The copy you return should hold every record below word for word and no images.

══ SUPPLIED ENTRIES

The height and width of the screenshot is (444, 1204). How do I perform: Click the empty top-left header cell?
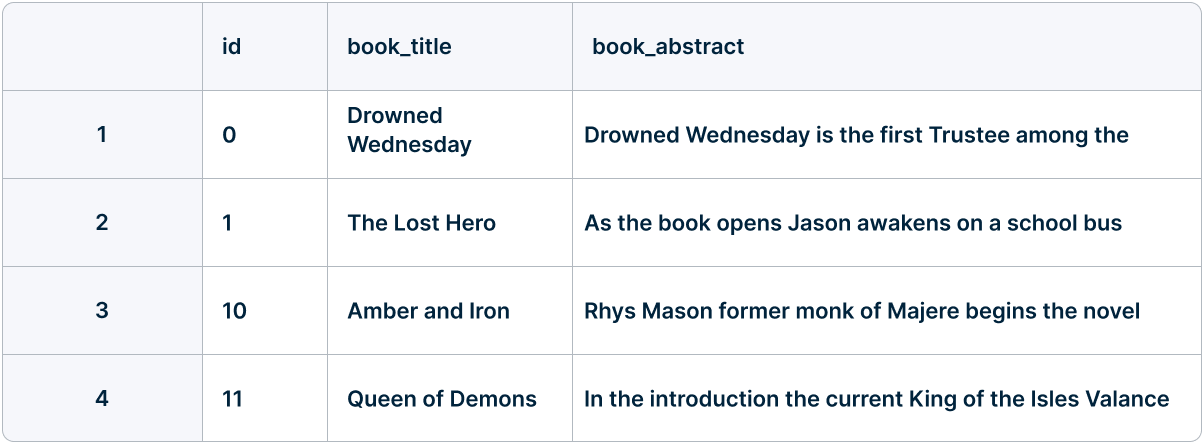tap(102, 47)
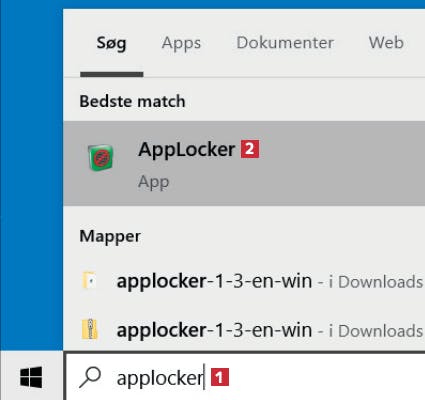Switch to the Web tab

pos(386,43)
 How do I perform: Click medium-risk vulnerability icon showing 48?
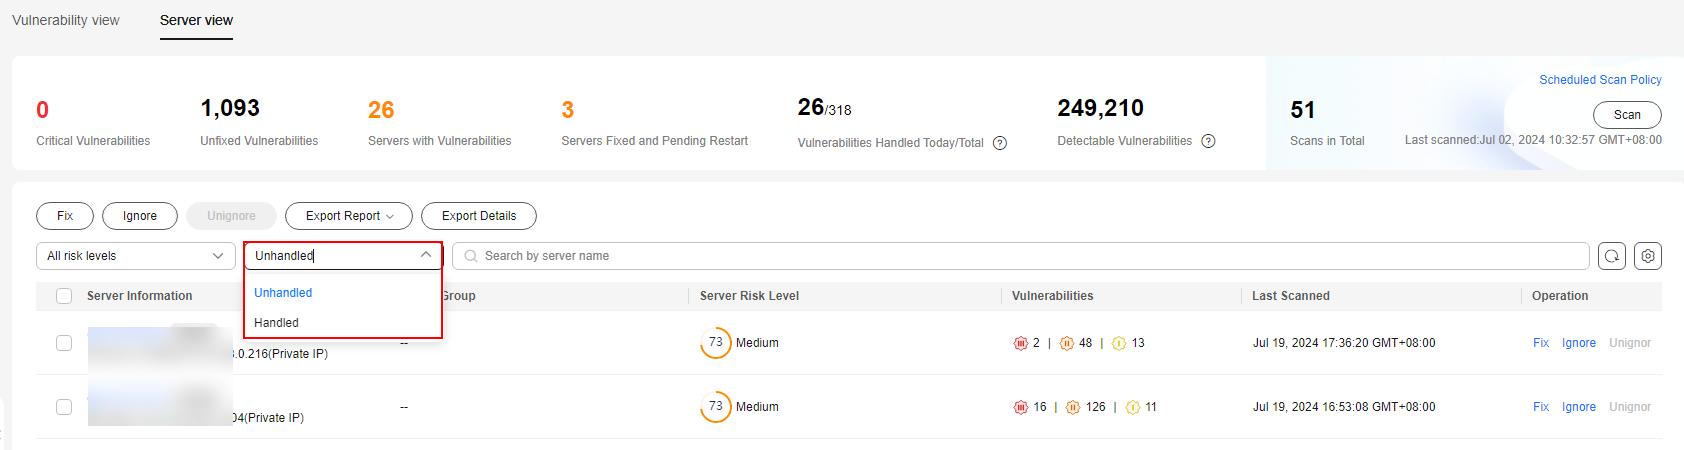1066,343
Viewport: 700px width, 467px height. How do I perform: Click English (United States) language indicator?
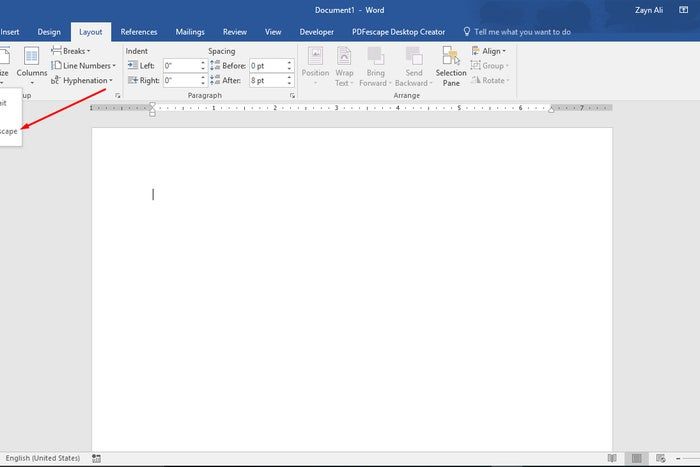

════

▶ _EXPECTED OUTPUT_
The height and width of the screenshot is (444, 1204). How do I perform: Click the empty top-left header cell?
tap(102, 47)
Switch to the Web tab

pos(386,43)
 How do I perform: Click medium-risk vulnerability icon showing 48?
1066,343
Viewport: 700px width, 467px height. How do I perform: Click English (United States) language indicator?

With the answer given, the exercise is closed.